§ **What the task asks**: Check every line of the data for the word "agent", and copy those that have it.

Records from a collection:
Segment Open

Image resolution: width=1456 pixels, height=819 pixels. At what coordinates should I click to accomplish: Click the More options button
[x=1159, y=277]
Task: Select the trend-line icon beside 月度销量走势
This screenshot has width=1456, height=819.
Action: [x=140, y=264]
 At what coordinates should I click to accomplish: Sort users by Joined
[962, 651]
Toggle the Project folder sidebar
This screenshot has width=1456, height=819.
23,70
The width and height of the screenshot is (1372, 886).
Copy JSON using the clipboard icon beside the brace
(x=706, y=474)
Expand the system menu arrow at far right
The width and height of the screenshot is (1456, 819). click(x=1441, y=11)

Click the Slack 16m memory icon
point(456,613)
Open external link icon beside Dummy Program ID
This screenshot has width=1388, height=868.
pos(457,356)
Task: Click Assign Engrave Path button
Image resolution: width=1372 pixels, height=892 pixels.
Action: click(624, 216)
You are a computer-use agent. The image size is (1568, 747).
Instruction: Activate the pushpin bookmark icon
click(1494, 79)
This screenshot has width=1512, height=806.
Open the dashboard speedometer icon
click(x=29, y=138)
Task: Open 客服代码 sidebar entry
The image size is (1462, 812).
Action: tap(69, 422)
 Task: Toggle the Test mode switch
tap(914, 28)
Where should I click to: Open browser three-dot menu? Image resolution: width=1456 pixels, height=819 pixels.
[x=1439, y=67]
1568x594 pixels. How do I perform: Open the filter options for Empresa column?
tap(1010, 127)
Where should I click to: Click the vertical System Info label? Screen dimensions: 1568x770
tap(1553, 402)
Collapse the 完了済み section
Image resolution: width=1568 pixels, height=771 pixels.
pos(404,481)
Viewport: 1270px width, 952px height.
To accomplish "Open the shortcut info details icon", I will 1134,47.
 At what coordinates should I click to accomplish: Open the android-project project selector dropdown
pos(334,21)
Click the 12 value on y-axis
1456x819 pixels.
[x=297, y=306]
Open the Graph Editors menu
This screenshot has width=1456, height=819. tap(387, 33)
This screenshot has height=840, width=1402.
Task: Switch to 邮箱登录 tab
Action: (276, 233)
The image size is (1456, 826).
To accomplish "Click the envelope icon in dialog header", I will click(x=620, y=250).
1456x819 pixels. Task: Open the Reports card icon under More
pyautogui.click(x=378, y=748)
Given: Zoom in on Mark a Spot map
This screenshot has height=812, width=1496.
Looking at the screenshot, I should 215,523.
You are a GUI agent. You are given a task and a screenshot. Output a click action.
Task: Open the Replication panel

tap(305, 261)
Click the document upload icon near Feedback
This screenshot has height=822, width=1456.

Segment Closed

§ **Written answer**:
You are a computer-use agent. The image size is (1568, 747).
You are a GUI agent. You are given a task and a screenshot. Output a click action.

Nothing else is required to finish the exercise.